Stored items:
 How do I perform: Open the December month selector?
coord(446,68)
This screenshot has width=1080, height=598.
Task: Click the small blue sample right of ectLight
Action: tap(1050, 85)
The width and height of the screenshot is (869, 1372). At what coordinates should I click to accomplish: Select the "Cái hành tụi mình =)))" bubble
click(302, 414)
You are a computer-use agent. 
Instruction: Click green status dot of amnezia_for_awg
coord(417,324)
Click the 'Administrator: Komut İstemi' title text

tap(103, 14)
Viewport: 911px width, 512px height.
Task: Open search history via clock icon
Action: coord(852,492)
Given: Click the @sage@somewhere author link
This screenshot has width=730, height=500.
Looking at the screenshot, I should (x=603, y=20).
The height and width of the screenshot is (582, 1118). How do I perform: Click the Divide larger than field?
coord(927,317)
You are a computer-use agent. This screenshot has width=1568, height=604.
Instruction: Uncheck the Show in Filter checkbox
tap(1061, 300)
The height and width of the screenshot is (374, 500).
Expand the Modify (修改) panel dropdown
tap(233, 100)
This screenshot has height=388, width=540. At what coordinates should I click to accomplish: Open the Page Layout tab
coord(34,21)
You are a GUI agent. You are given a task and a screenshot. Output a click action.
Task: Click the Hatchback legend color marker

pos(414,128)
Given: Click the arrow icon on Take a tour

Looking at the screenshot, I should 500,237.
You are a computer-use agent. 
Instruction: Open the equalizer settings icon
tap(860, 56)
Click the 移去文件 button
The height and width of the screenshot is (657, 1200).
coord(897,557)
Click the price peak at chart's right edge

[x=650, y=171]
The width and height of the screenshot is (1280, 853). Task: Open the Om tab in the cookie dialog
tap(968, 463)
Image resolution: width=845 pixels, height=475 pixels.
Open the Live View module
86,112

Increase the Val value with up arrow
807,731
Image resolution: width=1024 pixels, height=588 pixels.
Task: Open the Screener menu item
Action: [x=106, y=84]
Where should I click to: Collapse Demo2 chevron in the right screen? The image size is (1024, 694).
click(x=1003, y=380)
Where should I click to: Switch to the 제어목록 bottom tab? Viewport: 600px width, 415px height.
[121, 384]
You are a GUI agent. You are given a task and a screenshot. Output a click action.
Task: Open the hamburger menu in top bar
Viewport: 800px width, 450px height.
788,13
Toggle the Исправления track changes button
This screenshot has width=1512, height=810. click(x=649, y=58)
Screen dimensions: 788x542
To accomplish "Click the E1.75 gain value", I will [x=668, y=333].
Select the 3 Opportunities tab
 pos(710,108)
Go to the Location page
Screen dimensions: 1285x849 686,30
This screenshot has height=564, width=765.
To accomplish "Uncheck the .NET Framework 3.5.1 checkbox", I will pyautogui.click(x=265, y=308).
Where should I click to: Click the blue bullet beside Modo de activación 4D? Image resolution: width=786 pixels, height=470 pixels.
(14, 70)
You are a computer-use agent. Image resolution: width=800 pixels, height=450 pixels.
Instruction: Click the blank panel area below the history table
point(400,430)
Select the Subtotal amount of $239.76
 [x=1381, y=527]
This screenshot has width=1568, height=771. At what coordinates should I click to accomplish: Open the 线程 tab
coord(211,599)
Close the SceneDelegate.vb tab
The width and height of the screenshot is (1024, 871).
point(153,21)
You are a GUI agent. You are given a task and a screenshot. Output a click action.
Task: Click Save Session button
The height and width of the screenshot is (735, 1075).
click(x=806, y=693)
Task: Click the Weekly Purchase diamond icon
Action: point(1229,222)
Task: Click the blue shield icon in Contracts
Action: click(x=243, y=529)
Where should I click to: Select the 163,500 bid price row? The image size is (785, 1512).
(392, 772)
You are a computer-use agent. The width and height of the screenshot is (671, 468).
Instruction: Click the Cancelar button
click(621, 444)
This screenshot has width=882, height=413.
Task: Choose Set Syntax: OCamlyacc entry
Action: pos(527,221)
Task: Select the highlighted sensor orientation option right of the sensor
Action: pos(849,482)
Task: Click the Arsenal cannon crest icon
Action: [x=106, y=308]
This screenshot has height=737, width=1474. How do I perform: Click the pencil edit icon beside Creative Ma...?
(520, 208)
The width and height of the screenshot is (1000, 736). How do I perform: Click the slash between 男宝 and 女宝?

_Required action_. Every line of the data should be copied exactly.

_Written solution_.
 How do I perform: Open the December month selector?
coord(446,68)
This screenshot has width=1080, height=598.
Task: Click the small blue sample right of ectLight
Action: tap(1050, 85)
The width and height of the screenshot is (869, 1372). At what coordinates should I click to accomplish: Select the "Cái hành tụi mình =)))" bubble
click(302, 414)
You are a computer-use agent. 
Instruction: Click green status dot of amnezia_for_awg
coord(417,324)
Click the 'Administrator: Komut İstemi' title text

tap(103, 14)
Viewport: 911px width, 512px height.
Task: Open search history via clock icon
Action: coord(852,492)
Given: Click the @sage@somewhere author link
This screenshot has width=730, height=500.
Looking at the screenshot, I should (x=603, y=20).
The height and width of the screenshot is (582, 1118). How do I perform: Click the Divide larger than field?
coord(927,317)
You are a computer-use agent. This screenshot has width=1568, height=604.
Instruction: Uncheck the Show in Filter checkbox
tap(1061, 300)
The height and width of the screenshot is (374, 500).
Expand the Modify (修改) panel dropdown
tap(233, 100)
This screenshot has height=388, width=540. At what coordinates should I click to accomplish: Open the Page Layout tab
coord(34,21)
You are a GUI agent. You are given a task and a screenshot. Output a click action.
Task: Click the Hatchback legend color marker

pos(414,128)
Given: Click the arrow icon on Take a tour

Looking at the screenshot, I should 500,237.
You are a computer-use agent. 
Instruction: Open the equalizer settings icon
tap(860, 56)
Click the 移去文件 button
The height and width of the screenshot is (657, 1200).
coord(897,557)
Click the price peak at chart's right edge

[x=650, y=171]
The width and height of the screenshot is (1280, 853). Task: Open the Om tab in the cookie dialog
tap(968, 463)
Image resolution: width=845 pixels, height=475 pixels.
Open the Live View module
86,112

Increase the Val value with up arrow
807,731
Image resolution: width=1024 pixels, height=588 pixels.
Task: Open the Screener menu item
Action: [x=106, y=84]
Where should I click to: Collapse Demo2 chevron in the right screen? The image size is (1024, 694).
click(x=1003, y=380)
Where should I click to: Switch to the 제어목록 bottom tab? Viewport: 600px width, 415px height.
[121, 384]
You are a GUI agent. You are given a task and a screenshot. Output a click action.
Task: Open the hamburger menu in top bar
Viewport: 800px width, 450px height.
788,13
Toggle the Исправления track changes button
This screenshot has width=1512, height=810. click(x=649, y=58)
Screen dimensions: 788x542
To accomplish "Click the E1.75 gain value", I will [x=668, y=333].
Select the 3 Opportunities tab
 pos(710,108)
Go to the Location page
Screen dimensions: 1285x849 686,30
This screenshot has height=564, width=765.
To accomplish "Uncheck the .NET Framework 3.5.1 checkbox", I will pyautogui.click(x=265, y=308).
Where should I click to: Click the blue bullet beside Modo de activación 4D? Image resolution: width=786 pixels, height=470 pixels.
(14, 70)
You are a computer-use agent. Image resolution: width=800 pixels, height=450 pixels.
Instruction: Click the blank panel area below the history table
point(400,430)
Select the Subtotal amount of $239.76
 [x=1381, y=527]
This screenshot has width=1568, height=771. At what coordinates should I click to accomplish: Open the 线程 tab
coord(211,599)
Close the SceneDelegate.vb tab
The width and height of the screenshot is (1024, 871).
point(153,21)
You are a GUI agent. You are given a task and a screenshot. Output a click action.
Task: Click Save Session button
The height and width of the screenshot is (735, 1075).
click(x=806, y=693)
Task: Click the Weekly Purchase diamond icon
Action: point(1229,222)
Task: Click the blue shield icon in Contracts
Action: click(x=243, y=529)
Where should I click to: Select the 163,500 bid price row? The image size is (785, 1512).
(392, 772)
You are a computer-use agent. The width and height of the screenshot is (671, 468).
Instruction: Click the Cancelar button
click(621, 444)
This screenshot has width=882, height=413.
Task: Choose Set Syntax: OCamlyacc entry
Action: pos(527,221)
Task: Select the highlighted sensor orientation option right of the sensor
Action: pos(849,482)
Task: Click the Arsenal cannon crest icon
Action: [x=106, y=308]
This screenshot has height=737, width=1474. How do I perform: Click the pencil edit icon beside Creative Ma...?
(520, 208)
The width and height of the screenshot is (1000, 736). How do I perform: Click the slash between 男宝 and 女宝?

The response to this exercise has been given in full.